Una sfida per il prossimo futuro

Carla Rebagliati
Carla Rebagliati
Coordinatore Infermieristico Blocco Operatorio Savona Liguria

La sfida della riorganizzazione dei servizi territoriali si è imposta nell’ultimo decennio come una delle questioni chiave attorno cui ruota la trasformazione del Servizio Sanitario Nazionale. La direzione di questo cambiamento è stata impressa anzitutto dalle riforme dei Servizi Sanitari Regionali, susseguitesi negli ultimi anni con geometrie e velocità variabili. Il risultato è un caleidoscopio multidimensionale di modelli regionali e di soluzioni aziendali. Nel panorama sanitario italiano l’ospedale ha tradizionalmente rappresentato il principale punto di riferimento della collettività per tutte le attività di diagnosi, cura, riabilitazione, lungodegenza, educazione sanitaria e prevenzione.

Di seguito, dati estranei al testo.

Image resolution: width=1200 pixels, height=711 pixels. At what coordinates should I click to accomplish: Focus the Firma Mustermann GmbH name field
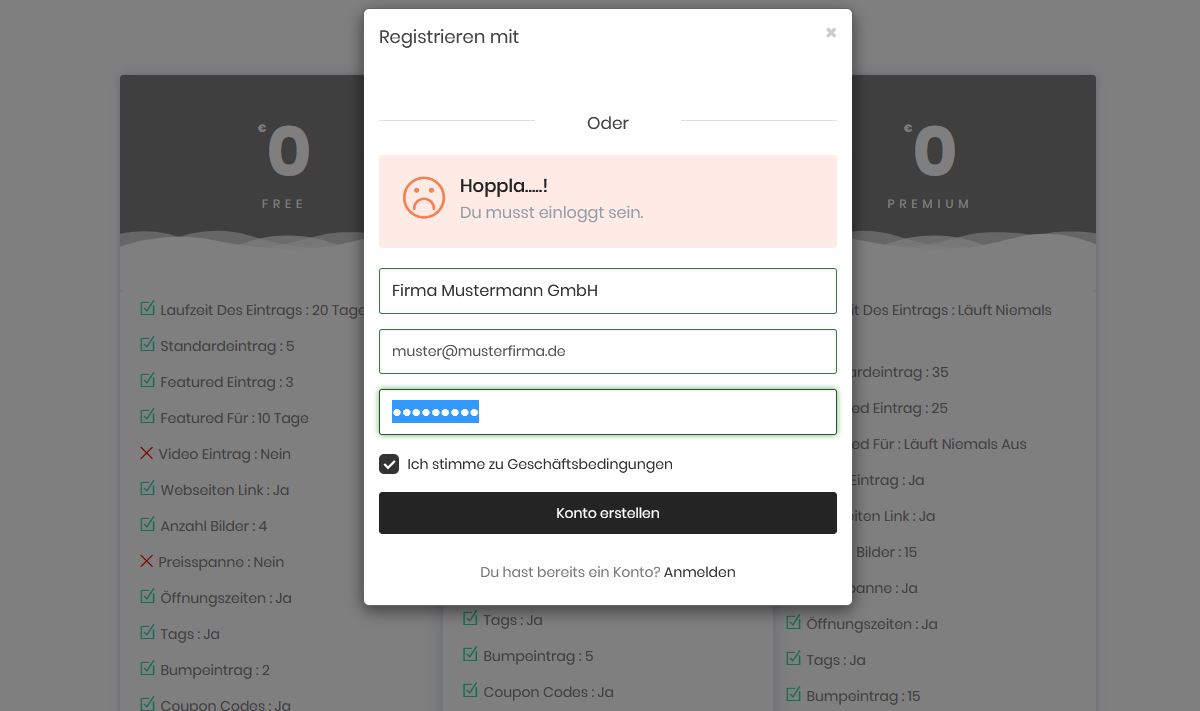point(608,291)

In queste pagine seguiamo la dott.ssa Rebagliati che, prendendo in considerazione il paziente chirurgico con frattura al femore, analizza l’assistenza infermieristica integrata Ospedale/ Territorio, evidenziandone le sfide, l’evoluzione e la corretta applicazione delle linee guida OMS nella prevenzione delle infezioni del sito chirurgico (SSI)

Tuttavia, negli ultimi vent’anni le profonde rivoluzioni verificatesi in ambito tecnico-scientifico, demografico e socioculturale hanno indotto un radicale mutamento di tale scenario: • la straordinaria evoluzione scientifica e tecnologica ha determinato la possibilità di attuare procedure diagnostiche e terapeutiche innovative sempre più efficaci e sofisticate al di fuori del contesto ospedaliero, con indubbio vantaggio per la qualità della vita dei pazienti; • il progressivo invecchiamento della popolazione ha generato un aumento della domanda di servizi, nella maggior parte per il trattamento di patologie di tipo cronico/chirurgiche che spesso necessitano anche di un’elevata componente socio-sanitaria, determinando un progressivo spostamento dei servizi verso il territorio. progressi socioeconomici e culturali hanno reso la popolazione sempre più consapevole dei propri diritti, partecipe nella definizione del percorso di cura, interessata alle modalità di ospedalizzazione e alle sue alternative, attenta a valutare direttamente la qualità dell’assistenza erogata.